It was the shout-out heard around the world: Texas' Republican governor Rick Perry's praise for his state's tea-party protesters, accompanied by not-so-veiled references to a potential Lone Star State secession. The remarks prompted glaring red-website headlines and instant fodder for cable-TV pundits. But for Texas political insiders, Perry's waving of the flag of secession was just the latest volley in a Texas-size Republican civil war — a face-off between Perry and his potential rival for the 2010 Republican gubernatorial nomination, U.S. Senator Kay Bailey Hutchison.

Most observers in Texas believe Hutchison will indeed challenge Perry. She has moved from being coy about her plans to being less coy about running for governor. Still, there has been no official announcement. And so Perry has embarked on a Pavlovian political exercise: you say, "Hutchison," and he says, "Washington." Some Perry backers have even dubbed the 16-year Senate veteran "Kay Bailout Hutchison."

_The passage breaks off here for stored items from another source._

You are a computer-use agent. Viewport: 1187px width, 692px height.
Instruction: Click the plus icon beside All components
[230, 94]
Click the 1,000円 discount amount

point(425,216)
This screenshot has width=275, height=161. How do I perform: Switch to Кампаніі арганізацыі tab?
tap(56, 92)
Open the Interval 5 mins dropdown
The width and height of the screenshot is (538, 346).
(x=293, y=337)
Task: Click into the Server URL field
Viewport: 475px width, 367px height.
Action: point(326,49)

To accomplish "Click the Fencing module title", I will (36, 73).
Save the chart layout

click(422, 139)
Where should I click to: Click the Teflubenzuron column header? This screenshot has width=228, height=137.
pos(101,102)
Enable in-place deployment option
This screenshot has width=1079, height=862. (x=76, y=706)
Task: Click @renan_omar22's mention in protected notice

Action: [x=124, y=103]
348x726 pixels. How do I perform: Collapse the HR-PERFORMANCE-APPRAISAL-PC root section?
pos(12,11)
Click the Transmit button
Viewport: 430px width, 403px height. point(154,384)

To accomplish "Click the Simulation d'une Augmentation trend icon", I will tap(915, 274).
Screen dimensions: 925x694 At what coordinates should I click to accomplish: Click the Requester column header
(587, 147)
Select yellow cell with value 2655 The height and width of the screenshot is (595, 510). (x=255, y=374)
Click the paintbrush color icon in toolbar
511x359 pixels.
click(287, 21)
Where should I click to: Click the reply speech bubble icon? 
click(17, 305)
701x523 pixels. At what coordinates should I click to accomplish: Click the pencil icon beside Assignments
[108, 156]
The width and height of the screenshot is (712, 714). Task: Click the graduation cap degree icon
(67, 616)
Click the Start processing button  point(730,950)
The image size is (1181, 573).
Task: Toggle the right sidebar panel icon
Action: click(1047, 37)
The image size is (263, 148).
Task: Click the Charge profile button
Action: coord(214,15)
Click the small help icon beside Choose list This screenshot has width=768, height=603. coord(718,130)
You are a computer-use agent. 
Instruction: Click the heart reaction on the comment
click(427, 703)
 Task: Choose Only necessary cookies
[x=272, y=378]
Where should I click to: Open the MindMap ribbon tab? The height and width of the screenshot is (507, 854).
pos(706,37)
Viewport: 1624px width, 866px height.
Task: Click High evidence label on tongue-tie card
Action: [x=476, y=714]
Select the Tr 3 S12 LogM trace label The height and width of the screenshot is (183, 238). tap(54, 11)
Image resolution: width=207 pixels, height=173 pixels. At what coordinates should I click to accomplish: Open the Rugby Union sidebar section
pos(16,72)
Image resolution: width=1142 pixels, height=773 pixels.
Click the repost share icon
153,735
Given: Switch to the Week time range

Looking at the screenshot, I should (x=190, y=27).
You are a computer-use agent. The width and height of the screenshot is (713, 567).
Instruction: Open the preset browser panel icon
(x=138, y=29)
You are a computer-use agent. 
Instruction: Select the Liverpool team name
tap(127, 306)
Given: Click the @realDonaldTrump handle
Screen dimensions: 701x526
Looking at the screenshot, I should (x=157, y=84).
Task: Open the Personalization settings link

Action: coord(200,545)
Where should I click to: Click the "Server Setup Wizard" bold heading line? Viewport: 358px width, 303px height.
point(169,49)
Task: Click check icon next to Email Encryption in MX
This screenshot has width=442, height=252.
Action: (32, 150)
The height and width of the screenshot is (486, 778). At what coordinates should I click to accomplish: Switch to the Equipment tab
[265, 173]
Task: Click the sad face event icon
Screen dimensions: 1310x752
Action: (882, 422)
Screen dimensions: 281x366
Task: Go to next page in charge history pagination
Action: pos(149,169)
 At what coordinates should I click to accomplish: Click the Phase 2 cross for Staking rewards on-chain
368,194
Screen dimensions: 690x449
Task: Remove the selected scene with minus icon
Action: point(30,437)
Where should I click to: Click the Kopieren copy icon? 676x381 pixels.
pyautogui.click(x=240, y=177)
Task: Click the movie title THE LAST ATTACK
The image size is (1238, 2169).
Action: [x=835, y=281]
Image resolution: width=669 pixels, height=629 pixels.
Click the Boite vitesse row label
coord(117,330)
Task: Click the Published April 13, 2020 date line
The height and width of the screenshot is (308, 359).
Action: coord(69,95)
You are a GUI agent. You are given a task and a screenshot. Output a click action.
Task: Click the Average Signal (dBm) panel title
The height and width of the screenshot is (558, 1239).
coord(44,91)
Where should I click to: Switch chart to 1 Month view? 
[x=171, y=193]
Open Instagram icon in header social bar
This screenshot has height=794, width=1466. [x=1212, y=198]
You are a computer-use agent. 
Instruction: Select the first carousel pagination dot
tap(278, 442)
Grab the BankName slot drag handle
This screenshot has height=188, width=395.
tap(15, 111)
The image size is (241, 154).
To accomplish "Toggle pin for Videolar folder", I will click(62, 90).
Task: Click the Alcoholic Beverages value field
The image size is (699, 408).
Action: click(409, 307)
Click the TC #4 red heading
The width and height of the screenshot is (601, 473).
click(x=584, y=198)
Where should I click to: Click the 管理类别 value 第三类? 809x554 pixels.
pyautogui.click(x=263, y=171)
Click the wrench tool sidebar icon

This week's tea parties afforded the governor an opportunity to tap into the Texas spirit of independence, a surefire crowd-pleaser in the reddest of red states, one with a profound sense of its own identity, independent history and anti-Washington sentiment. "Texas has yet to learn submission to any oppression," Perry told roaring tea-party crowds in Austin and Fort Worth, quoting Sam Houston, Texas' founding father.

Dressed in jeans, boots and a baseball cap with a camouflage peak and a hunting outfitter's logo, the Texas governor was one of the few major politicians to appear at the tea parties across the country. While crowds yelled "Secede! Secede!," Perry — 60 but telegenic and youthful — thought out loud that secession might be the outcome if Washington does not mend its "oppressive" high-spending, dictatorial ways. (Most experts say the notion that Texas can legally secede is mistaken, but the state does have the right to split into five states, offering the prospect of 10 U.S. Senators, math that would send cold shivers down any Democratic back.)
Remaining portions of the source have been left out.